The more intricate a mechanism and the more reliant on pure excellence its proper function, the smaller the ideological interference needed to send it badly off course.
This is the reason Formula 1 is treading so carefully with its ESG program; why Martin Brundle and David Croft still have the main commentary spots; why take a knee only lasted two seasons; and why they’re only trialling the new tyre allocation restrictions – they know they can’t afford to get it wrong because the PR disaster will be so acute if they do.
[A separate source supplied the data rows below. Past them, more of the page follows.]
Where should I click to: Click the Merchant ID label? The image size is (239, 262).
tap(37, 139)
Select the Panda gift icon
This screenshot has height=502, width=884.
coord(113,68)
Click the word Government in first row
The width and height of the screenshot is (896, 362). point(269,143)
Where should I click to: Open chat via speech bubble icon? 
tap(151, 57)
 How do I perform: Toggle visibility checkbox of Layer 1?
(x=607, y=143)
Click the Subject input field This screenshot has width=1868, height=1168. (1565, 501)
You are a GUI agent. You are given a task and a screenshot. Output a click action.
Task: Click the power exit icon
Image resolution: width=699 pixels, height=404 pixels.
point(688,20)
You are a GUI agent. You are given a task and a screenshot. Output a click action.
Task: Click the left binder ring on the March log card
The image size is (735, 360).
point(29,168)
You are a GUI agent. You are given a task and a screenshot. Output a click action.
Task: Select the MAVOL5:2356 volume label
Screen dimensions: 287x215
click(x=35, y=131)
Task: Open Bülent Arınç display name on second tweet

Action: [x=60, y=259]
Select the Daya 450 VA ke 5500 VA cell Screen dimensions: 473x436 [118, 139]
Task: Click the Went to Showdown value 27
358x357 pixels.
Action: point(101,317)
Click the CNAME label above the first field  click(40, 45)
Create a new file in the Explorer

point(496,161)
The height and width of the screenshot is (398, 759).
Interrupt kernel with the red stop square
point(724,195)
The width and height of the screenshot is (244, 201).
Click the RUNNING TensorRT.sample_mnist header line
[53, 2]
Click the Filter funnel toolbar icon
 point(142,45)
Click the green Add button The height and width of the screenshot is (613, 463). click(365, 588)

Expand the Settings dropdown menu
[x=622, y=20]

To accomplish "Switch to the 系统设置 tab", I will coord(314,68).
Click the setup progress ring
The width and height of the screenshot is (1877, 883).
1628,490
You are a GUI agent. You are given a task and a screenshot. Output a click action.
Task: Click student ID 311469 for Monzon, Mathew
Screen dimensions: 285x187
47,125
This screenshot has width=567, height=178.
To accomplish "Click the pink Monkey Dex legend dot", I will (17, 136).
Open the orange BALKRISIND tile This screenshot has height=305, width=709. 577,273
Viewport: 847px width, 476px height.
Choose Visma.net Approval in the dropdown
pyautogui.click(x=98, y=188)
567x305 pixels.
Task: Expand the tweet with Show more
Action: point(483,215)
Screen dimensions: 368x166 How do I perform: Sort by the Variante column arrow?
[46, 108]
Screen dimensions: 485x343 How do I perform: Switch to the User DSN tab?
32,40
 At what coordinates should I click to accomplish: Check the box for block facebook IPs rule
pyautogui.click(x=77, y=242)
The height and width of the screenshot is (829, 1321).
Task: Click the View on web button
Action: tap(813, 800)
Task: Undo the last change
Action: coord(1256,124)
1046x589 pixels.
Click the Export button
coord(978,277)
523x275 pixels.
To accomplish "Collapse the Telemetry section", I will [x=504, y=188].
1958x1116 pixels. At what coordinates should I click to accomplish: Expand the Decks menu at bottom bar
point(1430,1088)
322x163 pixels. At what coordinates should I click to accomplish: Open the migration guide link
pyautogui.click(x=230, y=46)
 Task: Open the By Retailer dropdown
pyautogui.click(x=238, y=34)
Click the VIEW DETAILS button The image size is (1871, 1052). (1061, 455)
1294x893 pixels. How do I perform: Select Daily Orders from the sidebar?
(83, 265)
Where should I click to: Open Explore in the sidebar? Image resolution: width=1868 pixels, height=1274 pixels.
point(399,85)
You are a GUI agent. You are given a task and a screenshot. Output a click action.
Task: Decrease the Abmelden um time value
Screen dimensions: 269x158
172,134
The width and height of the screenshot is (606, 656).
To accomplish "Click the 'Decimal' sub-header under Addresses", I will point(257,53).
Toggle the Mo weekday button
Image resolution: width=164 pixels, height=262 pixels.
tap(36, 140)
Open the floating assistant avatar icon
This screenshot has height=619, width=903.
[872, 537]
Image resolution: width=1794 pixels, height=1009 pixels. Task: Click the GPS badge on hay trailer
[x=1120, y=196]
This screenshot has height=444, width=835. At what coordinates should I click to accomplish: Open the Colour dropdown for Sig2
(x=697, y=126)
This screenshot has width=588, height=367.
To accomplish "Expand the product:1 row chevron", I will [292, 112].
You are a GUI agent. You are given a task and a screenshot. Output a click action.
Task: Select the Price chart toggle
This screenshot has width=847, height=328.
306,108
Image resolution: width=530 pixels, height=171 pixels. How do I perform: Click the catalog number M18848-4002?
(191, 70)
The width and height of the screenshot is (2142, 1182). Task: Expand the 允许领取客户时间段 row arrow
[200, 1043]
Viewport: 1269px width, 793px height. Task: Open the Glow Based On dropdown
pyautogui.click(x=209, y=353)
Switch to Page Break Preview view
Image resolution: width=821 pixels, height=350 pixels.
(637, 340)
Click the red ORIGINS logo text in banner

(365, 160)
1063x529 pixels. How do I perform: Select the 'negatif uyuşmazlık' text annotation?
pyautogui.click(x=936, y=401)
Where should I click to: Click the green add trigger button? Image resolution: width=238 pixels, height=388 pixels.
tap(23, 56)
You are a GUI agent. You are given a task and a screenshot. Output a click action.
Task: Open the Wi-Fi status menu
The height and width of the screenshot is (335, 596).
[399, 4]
But I don’t see how they can get it right.
Formula 1 is the very embodiment of 2 + 2 = 4. And ESG is the embodiment of Orwell’s 2 + 2 = 5. The two are mutually exclusive and as one of the corporate superstructure’s most fanatical adherents to the ‘sustainability’ program, F1 may soon face the stark choice between committing suicide and thumbing its nose at BlackRock and the rest of the ESG mob.
And yes, I did check – BlackRock owns 4% of Formula 1.
Astute observations JJ. Corporates are tying themselves in knots with wokery and some starting to look very silly, others like Budweiser suffering big losses. ESG is damaging some large companies and we will see more of this. Ah, the days past of common sense............................
Just changing the tyres. Goodyear in those days. One of those jobs which hoovered up travelling Aussies who wanted to see bits of Europe and get some pocket money. Lot of fun for the irresponsible.